# [Your objective]
Echo the lines of the items, starting at the one containing "Where should I" and ending at the one containing "click(555, 296)". Leave the pictures out.

*** Material

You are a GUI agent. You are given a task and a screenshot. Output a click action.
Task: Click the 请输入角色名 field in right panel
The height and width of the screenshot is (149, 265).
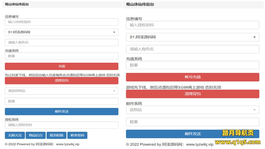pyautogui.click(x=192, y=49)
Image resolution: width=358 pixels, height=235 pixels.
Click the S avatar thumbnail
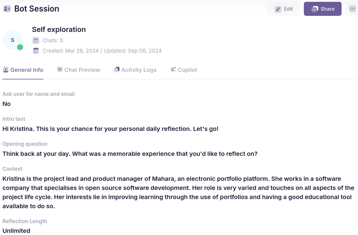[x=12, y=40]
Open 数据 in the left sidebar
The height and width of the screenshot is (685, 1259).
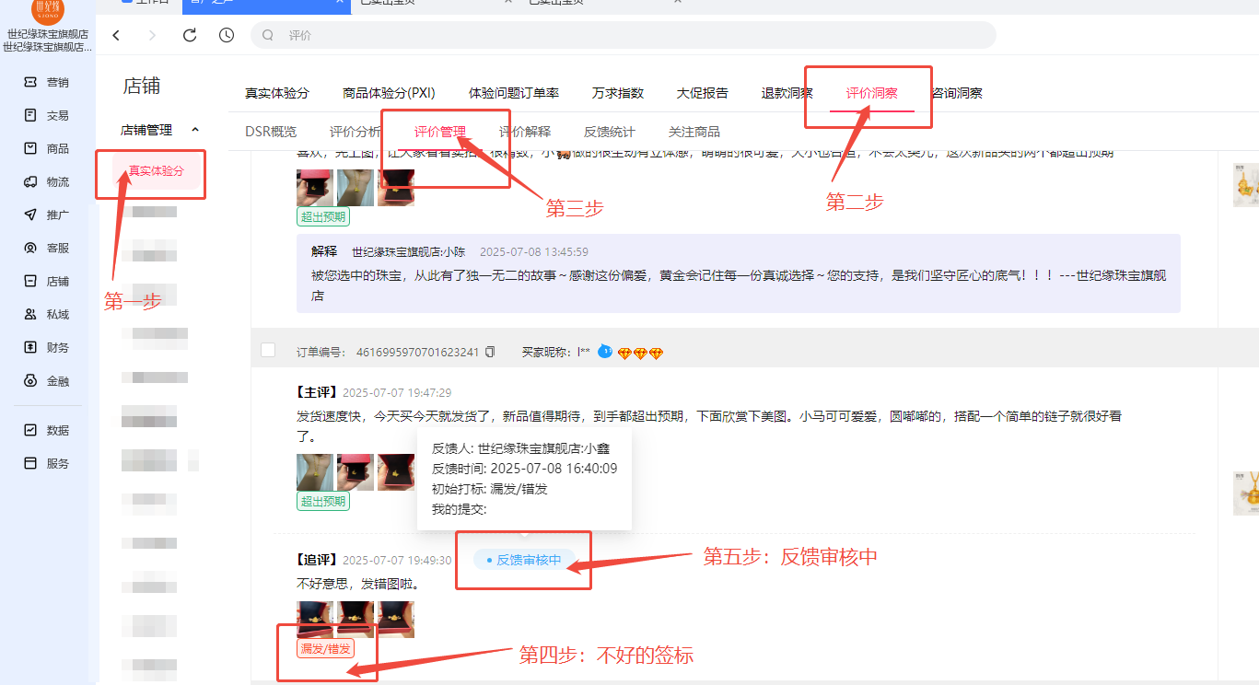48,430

******
*** Material

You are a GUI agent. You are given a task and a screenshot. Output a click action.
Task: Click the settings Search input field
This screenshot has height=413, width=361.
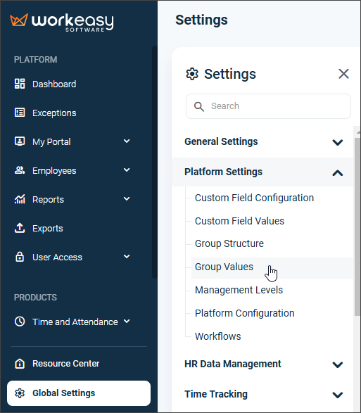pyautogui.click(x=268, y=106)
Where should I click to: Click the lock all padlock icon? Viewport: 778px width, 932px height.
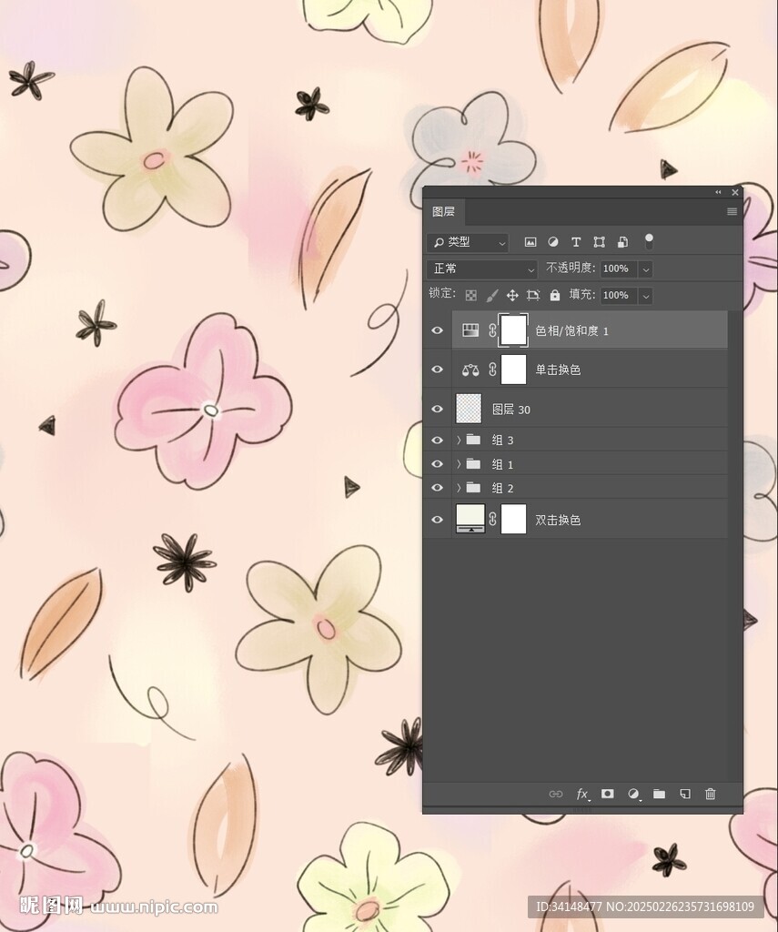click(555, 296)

******
*** Material

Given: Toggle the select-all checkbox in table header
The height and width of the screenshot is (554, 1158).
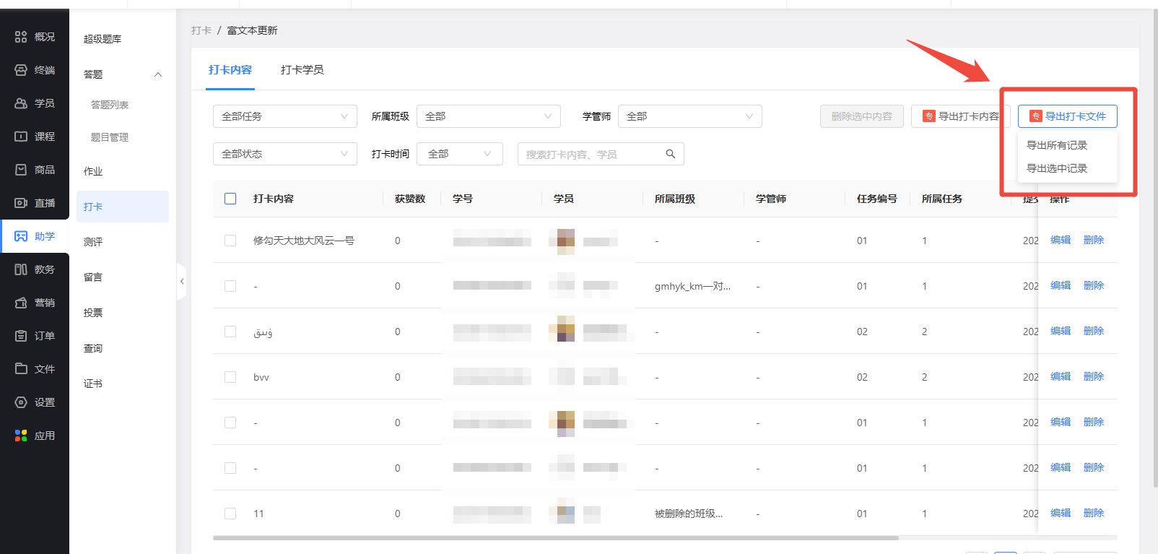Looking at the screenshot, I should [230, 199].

******

# [Exercise result]
Where should I click to: Click the lock all padlock icon? Viewport: 778px width, 932px height.
click(555, 296)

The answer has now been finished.